What happened to Point Given in the Kentucky Derby?
That’s the question people have been asking in the aftermath of the colt’s smashing performance in the Belmont Stakes that followed his victory in the Preakness.
One theory is that jockey Gary Stevens kept the horse too close to the torrid early Derby pace and then moved too soon with him. This doesn’t hold water for this observer. Stevens kept the horse reasonably reserved from the lead, moved at the right time but the horse just flattened out.
A more plausible explanation is that Point Given simply was not trained to do his best at Louisville. This may sound like heresy to admirers of Bob Baffert but look at the facts. Point Given had two races at Santa Anita. The opposition was of such poor quality that these races were nothing more or less than public workouts. The most recent of things was a full month before the Derby. Point Given came to Churchill Downs without a meaningful race under his belt that could serve as a foundation for a big Kentucky Derby effort.
Baffert, of course, cannot be blamed for the mediocre quality of the three-year-olds that were based at Santa Anita during the winter but - and this is admittedly hindsight - Point Given might have been better served if his final Derby prep had come at Oaklawn Park, Keeneland or Aqueduct.
In any event, Point Given stands head and shoulders above the rest of his generation. If he’s to lose another race this year, it will be to an older horse sometime in the fall. Until then, no 3-year-old will come close to him.
Run, don’t walk, to the nearest bookstore and buy a copy of "Seabiscuit, An American Legend," by Laura Hillenbrand. The book, which has been on various best seller lists, is more than just the tale of a champion thoroughbred that became an American icon. It’s also the story of how racing was conducted in this country during the first half of the 20th Century and is replete with characters like cowboys, movie stars, society millionaires and backstretch vagabonds. The author did a terrific job of research. Published by Random House, the book retails for $24.95 and is well worth the price.

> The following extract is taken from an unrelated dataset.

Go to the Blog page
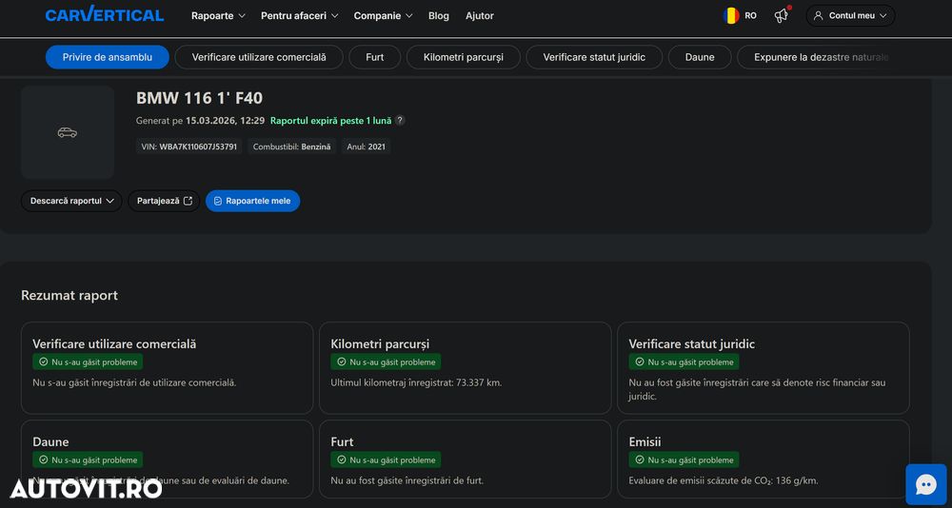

Donald Fehr, the executive director of the Major League Baseball Players Association, asserts that if you go through the 125 years of baseball covered by The Sporting News you will find that the club owners have been consistent in three positions: 1. No team ever has enough pitching; 2. Today’s players don’t match up with those of yesteryear; and 3. No club is ever making any real money.
Fehr was part of a blue ribbon panel that convened at Washington University in St. Louis to ponder "The Economics of Baseball." Some of the other panelists were Bob Costas, George Will, St. Louis Cardinal president Mark Lamping, City of St. Louis controller Darlene Green and University of Chicago economist Dr. Allen R. Sanderson. The principal topics discussed were "Free Agency and Collective Bargaining," "Revue Sharing," and "Stadium Financing." Obviously such a conclave produced some divergent views but to this observer there were a number of items that became abundantly clear.
The negotiations that will commence at the end of the season between the players and the owners will be long and hard. The issues are extremely complex. Revenue sharing and the salary cap are inextricably tied together and there will be no revenue sharing plan adopted without the union’s approval. Even though Commissioner Bud Selig has imposed a gag order upon the owners under threat of a $1 million fine, history tells us that the owners have never been truly united in their negotiations with the union and in the final analysis, the owners always lose.
Talk about contraction - baseball closing down in a failing franchise or two - is just that - talk. At best it is a bargaining chip, albeit a weak one, to use in negotiations with the union and at worst such action might spur Congress to take a look at baseball’s anti-trust exemption.
The sharpest difference of opinion at the meeting concerned the Cardinals, who are trying to get the city of St. Louis and the state of Missouri to help them build a new stadium. Lamping pointed out the advantages economically to the city for a new stadium but Prof. Sanderson countered by saying that a new stadium brings no discernible economic benefits to any area. He said if you want to build a stadium, do it for whatever reason you can think of but not for any economic advantage as a new stadium will cost taxpayers $25 million annually. Controller Green was sympathetic to the Cardinals but emphasized that she was elected to preserve the city’s financial integrity and that was her main priority. In seeking taxpayer dollars for a new stadium, the Cardinals are batting a sticky wicket.